• WHAT IS REQUIRED
Which rows below contain the string "Identify"? Find each one and copy it out whole, matching capitalization exactly.

╔══

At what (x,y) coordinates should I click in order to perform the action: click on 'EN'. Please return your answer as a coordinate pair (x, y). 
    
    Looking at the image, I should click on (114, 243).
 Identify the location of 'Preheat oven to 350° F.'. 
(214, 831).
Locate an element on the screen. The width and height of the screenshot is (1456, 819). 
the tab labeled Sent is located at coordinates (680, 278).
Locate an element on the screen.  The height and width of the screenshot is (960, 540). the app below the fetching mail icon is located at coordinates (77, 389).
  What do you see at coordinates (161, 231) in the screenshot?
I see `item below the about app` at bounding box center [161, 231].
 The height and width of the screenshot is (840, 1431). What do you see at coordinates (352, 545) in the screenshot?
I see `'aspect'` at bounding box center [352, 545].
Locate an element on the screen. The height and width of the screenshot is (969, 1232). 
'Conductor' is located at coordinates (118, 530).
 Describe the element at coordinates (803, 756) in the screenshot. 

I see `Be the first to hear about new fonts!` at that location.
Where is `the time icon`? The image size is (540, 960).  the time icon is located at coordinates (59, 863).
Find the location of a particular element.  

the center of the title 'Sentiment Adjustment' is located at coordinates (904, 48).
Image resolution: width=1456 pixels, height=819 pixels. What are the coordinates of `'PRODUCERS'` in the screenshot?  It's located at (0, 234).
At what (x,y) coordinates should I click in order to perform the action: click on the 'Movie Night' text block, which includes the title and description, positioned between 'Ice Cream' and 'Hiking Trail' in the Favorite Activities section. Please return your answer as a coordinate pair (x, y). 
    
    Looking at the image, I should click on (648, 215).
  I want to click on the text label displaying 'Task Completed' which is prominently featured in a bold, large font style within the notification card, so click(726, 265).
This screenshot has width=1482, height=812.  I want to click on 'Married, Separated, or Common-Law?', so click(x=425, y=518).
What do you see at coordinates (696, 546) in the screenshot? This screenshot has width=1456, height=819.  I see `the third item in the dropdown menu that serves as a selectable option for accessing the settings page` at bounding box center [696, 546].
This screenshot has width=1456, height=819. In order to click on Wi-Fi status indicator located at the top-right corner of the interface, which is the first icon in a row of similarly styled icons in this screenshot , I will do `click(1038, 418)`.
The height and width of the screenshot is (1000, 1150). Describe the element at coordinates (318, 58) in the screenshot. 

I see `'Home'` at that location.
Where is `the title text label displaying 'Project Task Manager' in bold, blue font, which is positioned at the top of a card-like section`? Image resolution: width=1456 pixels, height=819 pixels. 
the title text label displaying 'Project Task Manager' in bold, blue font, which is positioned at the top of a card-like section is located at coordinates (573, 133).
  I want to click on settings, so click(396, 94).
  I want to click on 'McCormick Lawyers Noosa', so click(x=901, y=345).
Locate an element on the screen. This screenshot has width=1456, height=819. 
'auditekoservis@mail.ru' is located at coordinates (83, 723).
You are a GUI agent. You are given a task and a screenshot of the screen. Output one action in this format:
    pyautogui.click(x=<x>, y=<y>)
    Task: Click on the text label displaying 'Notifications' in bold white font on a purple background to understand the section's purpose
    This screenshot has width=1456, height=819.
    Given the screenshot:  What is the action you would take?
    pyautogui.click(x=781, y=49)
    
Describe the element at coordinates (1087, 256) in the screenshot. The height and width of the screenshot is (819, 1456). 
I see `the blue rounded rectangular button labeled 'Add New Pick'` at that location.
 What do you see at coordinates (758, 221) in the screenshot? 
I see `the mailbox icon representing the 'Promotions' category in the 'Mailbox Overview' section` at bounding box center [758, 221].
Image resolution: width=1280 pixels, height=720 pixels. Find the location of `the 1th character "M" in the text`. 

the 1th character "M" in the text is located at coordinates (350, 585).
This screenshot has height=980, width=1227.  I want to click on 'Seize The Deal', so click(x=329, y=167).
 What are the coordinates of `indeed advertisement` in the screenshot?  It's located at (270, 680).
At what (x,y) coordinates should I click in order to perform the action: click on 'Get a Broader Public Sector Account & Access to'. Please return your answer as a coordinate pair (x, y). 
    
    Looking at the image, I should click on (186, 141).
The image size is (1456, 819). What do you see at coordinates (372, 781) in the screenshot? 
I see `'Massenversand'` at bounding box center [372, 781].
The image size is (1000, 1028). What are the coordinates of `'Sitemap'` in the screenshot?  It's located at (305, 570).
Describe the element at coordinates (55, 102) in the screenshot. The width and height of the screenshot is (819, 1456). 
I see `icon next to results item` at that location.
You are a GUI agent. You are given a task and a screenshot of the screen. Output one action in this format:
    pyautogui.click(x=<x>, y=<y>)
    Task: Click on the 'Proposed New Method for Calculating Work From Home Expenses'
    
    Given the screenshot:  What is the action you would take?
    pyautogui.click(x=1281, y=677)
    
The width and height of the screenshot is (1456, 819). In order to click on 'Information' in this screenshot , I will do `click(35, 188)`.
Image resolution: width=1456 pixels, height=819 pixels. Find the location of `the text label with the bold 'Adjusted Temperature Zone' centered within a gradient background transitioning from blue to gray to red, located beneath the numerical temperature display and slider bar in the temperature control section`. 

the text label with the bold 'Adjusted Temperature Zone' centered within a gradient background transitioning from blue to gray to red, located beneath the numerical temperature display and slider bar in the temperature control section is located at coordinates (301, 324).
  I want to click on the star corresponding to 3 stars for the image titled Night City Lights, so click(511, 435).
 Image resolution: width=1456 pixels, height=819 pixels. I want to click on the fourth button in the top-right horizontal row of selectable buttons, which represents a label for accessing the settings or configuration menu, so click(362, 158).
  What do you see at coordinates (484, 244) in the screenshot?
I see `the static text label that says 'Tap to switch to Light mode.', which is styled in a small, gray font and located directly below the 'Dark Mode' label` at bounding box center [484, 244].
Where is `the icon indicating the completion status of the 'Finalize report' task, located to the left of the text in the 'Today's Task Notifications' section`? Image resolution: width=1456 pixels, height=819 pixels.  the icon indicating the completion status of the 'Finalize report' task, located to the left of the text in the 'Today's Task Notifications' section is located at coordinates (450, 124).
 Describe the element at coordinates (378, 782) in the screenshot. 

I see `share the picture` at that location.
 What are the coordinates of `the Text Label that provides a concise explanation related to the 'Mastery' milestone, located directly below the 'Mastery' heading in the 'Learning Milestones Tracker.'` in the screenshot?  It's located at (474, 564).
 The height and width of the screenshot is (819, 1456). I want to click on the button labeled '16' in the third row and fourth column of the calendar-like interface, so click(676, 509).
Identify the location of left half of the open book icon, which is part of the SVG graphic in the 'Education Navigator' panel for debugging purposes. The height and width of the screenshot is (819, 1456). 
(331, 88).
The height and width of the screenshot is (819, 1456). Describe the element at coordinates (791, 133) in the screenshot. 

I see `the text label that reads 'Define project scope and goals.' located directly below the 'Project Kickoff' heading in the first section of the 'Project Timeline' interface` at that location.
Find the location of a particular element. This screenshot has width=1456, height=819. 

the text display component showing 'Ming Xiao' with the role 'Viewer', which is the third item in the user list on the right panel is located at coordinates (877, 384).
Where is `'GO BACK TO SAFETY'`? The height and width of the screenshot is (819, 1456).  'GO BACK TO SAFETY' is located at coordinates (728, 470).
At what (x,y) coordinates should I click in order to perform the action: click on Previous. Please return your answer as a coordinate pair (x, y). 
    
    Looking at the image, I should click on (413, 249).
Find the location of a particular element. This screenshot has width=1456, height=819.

╚══

• RESPONSE TO THIS TASK
 Identify the location of 'Preheat oven to 350° F.'. 
Identify the location of left half of the open book icon, which is part of the SVG graphic in the 'Education Navigator' panel for debugging purposes. The height and width of the screenshot is (819, 1456). 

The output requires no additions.